Berkeley Mono from US Graphics is another success story in that regard. It's a beautiful monospaced typeface. I love it, and the one-time payment for a perpetual license to use it. I'm all paying for beautiful stuff as long as it feels fair. A substantial upgrade from the V1 version required a payment too, but it didn't suddenly invalidate the license you had.

You can see that there is a pattern to this. Ad-based free services are almost universally bad for you. Subscription is fine if you're paying for something ongoing. Paying for software for one-time if it's local-oriented use is the best. Commercial software developers should be focusing on these models, and hopefully leave abusive practices like "renew your license to use this software every month that you don't even need Internet for".
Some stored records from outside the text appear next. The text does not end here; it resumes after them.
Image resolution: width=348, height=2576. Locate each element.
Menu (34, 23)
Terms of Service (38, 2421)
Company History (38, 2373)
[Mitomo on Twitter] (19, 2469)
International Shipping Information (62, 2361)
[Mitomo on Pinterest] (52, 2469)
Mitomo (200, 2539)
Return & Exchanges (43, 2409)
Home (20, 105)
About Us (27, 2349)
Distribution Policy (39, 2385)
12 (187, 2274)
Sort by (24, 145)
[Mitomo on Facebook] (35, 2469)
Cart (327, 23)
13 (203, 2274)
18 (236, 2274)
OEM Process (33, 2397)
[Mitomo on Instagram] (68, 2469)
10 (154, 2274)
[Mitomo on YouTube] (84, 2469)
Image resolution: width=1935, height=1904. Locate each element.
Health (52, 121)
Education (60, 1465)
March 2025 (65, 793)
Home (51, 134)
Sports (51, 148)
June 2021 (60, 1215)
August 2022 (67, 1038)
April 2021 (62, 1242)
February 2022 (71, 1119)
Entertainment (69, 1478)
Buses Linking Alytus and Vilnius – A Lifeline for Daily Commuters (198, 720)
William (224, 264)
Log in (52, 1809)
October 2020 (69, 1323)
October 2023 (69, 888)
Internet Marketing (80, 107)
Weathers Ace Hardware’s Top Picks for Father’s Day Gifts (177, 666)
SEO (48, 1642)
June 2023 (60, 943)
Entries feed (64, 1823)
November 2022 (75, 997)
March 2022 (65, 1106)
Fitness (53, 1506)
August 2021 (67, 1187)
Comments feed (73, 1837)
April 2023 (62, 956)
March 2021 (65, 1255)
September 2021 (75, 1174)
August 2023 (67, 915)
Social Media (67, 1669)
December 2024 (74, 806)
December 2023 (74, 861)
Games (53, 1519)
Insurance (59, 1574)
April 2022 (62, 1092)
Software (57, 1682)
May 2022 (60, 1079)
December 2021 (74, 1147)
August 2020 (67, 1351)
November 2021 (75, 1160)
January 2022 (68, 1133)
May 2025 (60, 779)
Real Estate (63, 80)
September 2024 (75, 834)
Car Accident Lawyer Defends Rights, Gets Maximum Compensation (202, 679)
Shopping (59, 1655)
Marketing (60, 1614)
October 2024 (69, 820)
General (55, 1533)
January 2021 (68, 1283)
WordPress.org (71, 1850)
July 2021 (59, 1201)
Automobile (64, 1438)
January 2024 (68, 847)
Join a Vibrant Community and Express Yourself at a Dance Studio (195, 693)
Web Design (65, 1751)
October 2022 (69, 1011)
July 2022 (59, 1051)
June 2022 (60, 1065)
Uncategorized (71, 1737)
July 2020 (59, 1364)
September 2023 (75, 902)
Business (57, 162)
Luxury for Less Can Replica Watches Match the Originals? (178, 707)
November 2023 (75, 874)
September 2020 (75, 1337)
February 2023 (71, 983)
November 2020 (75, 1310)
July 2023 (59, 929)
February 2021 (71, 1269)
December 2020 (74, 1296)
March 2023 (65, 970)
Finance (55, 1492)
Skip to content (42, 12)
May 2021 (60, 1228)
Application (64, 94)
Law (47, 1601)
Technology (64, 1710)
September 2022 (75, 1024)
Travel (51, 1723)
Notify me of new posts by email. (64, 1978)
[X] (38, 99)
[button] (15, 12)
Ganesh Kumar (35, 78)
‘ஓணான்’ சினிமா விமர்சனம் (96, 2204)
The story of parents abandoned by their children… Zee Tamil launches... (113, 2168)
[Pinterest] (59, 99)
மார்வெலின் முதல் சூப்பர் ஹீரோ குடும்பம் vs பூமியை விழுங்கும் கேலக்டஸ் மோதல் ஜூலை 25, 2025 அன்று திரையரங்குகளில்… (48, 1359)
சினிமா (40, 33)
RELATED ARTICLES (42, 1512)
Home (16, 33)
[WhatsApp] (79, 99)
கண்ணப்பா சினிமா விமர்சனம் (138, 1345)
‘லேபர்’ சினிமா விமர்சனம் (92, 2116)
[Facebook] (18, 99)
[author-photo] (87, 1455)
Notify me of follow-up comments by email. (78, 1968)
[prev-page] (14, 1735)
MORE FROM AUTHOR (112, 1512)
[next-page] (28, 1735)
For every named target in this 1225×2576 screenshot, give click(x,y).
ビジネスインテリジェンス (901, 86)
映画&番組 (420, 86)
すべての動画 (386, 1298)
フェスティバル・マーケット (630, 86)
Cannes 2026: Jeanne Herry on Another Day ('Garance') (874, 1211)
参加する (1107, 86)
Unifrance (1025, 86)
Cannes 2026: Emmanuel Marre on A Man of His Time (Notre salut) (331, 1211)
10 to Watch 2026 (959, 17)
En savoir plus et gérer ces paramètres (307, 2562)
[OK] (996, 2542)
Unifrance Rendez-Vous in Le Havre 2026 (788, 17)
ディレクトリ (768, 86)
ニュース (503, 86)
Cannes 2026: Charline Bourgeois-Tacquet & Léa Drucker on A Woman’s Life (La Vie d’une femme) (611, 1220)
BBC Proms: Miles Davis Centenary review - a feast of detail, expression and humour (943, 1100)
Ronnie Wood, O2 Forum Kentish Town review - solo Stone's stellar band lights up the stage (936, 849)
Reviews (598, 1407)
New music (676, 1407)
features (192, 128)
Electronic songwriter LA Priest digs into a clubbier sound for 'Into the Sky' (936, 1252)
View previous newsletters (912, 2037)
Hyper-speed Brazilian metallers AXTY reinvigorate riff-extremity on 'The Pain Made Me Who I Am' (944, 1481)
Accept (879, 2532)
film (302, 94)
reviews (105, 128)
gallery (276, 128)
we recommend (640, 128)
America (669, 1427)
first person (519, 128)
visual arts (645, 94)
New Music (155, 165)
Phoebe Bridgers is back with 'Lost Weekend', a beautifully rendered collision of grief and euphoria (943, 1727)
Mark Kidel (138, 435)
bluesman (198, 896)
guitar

So, deriving from the wise words of Michael Pollan, my advice would be:
Pay for stuff, not too much, mostly once.
It's a way healthier approach than trying to live on "free" apps and services, but actually paying with your data, by sacrificing your privacy, and jeopardizing your mental health. If a platform provides alternatives, pick the paid option. Dopamine exhaustion can cost you more than $10 a month. Not even the treatment costs, but the opportunity cost.
When you start looking for such alternatives, you'll notice that great things are happening in free and commercial software ecosystems in general. We're sometimes too imbued in big tech news and feel like everything's going bad for us, but we need to take note that that's mostly because ads and hype are intertwined. When you look beyond the billboards, there are many good people doing good things.